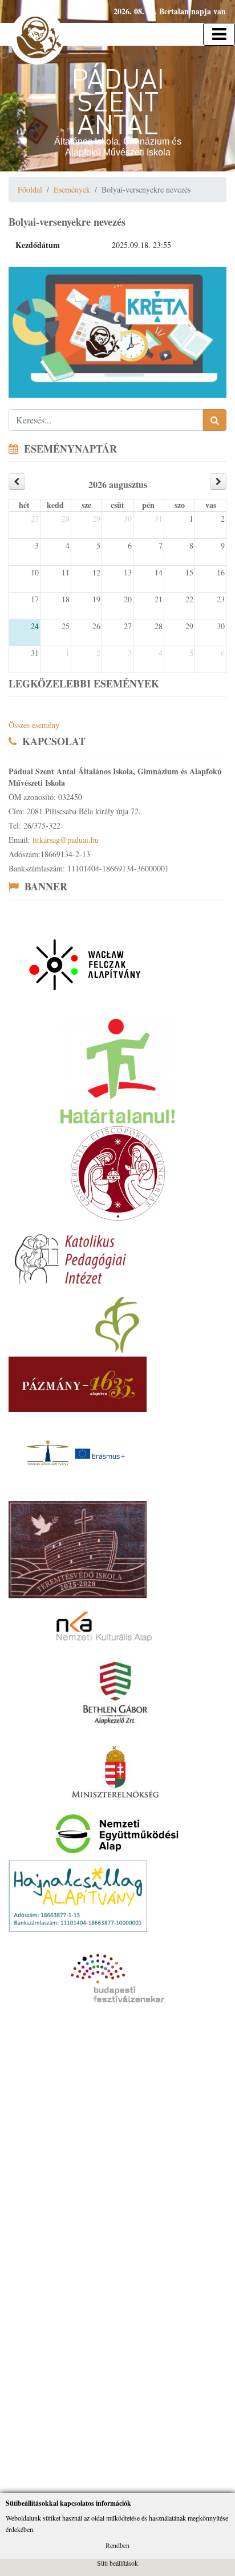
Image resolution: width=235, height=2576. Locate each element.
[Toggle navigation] (219, 34)
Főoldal (30, 189)
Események (72, 189)
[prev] (17, 481)
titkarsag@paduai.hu (66, 839)
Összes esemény (34, 724)
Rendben (117, 2545)
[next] (218, 481)
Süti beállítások (117, 2562)
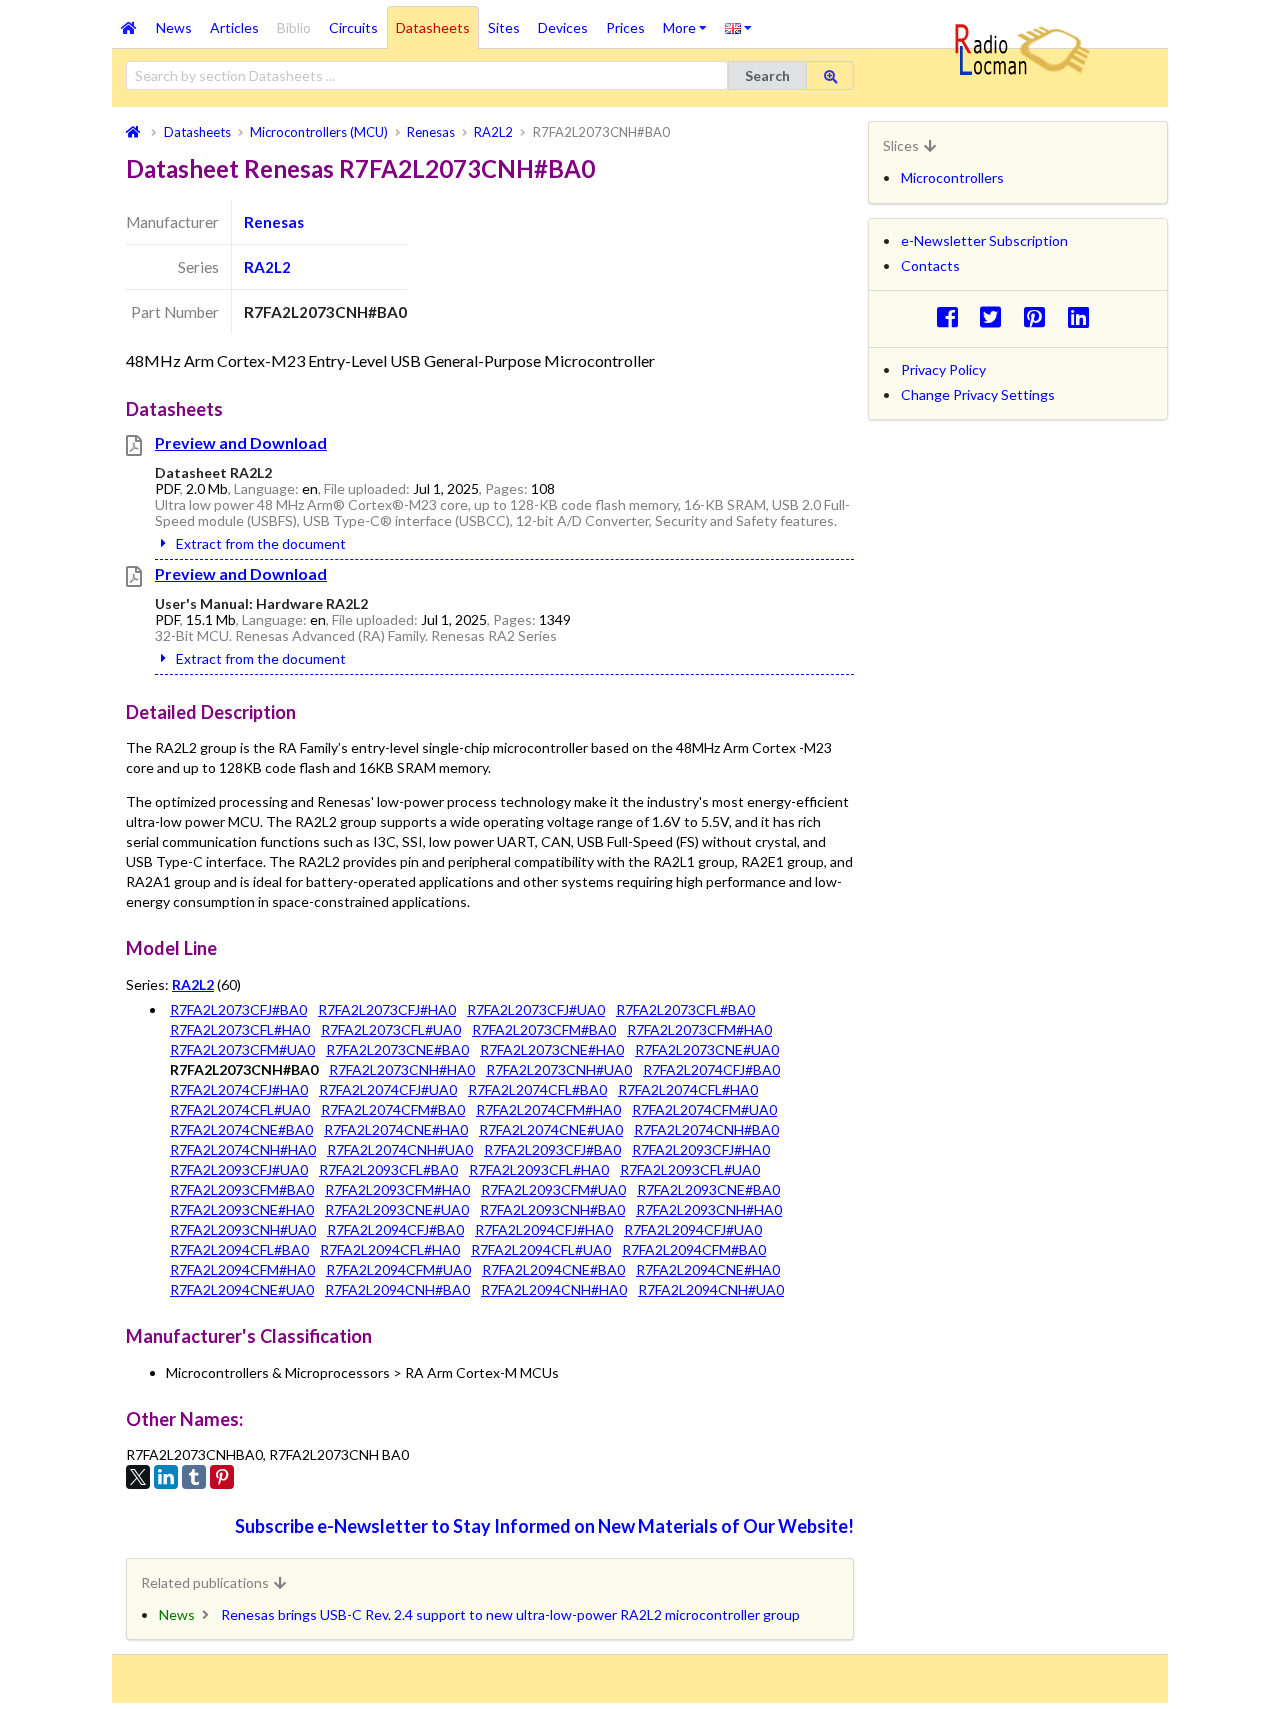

▸ WHAT YOU HAVE TO DO:
Print every entry above verbatim but drop the images.

▸ RESPONSE TO THIS EXERCISE:
Image resolution: width=235, height=2576. Locate each element.
[Toggle navigation] (219, 34)
Főoldal (30, 189)
Események (72, 189)
[prev] (17, 481)
titkarsag@paduai.hu (66, 839)
Összes esemény (34, 724)
Rendben (117, 2545)
[next] (218, 481)
Süti beállítások (117, 2562)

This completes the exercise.